How to Add More Protein to Your Diet

Beans are a wonderful way to add high-quality, plant-based protein to your diet. They’re super versatile and high in iron, B vitamins, and fiber. Dry beans stay fresh longer when stored in a cool, dark place (rather than on your countertop). Don’t use beans that are more than a year old, as their nutrient content and digestibility are much lower.
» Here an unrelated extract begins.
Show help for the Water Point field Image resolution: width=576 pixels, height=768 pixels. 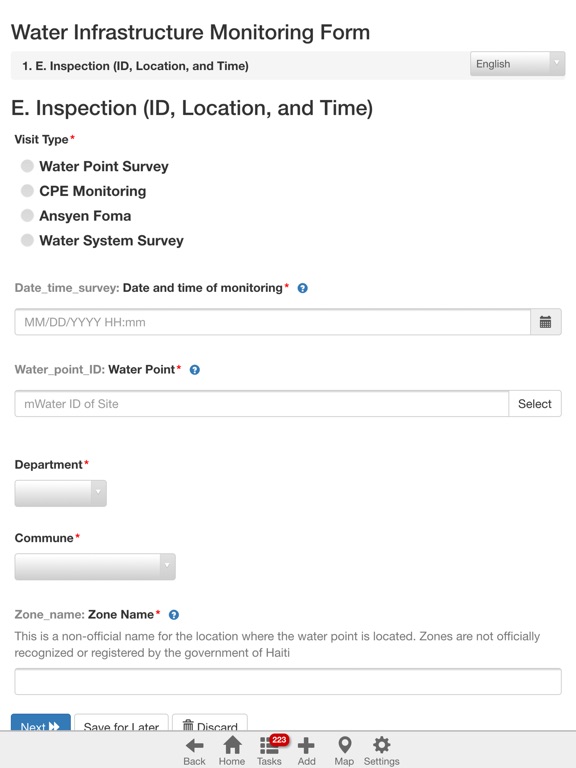coord(194,370)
Also, old beans will not soften, even with thorough cooking.

Follow these steps when preparing beans:

  1. Rinse beans and check beans for rocks or broken pieces.
  2. Cover in water and soak for six hours or overnight. Small and medium-size beans may require less soaking – about four hours should be enough.

Note: If you’ve forgotten to presoak the beans, you can bring them to a boil, turn off the heat, cover the pot and let soak for one hour.

  1. Drain and rinse the beans, discarding the soaking water. Always discard any loose skins before cooking, as this will increase digestibility.
  2. Place the beans in a heavy pot and add 3 to 4 cups fresh water.
  3. Bring to a full boil and skim off the foam.
  4. Add a small piece of kombu (seaweed) and a few bay leaves or garlic cloves for flavor and increased digestibility.
  5. Cover, lower the temperature and simmer for the suggested time. Check beans 30 minutes before the minimum cooking time. Beans are done when the middle is soft and easy to squeeze.
  6. About 10 minutes before the end of cooking time, add 1 teaspoon of unrefined sea salt.
  7. Cook until beans are tender.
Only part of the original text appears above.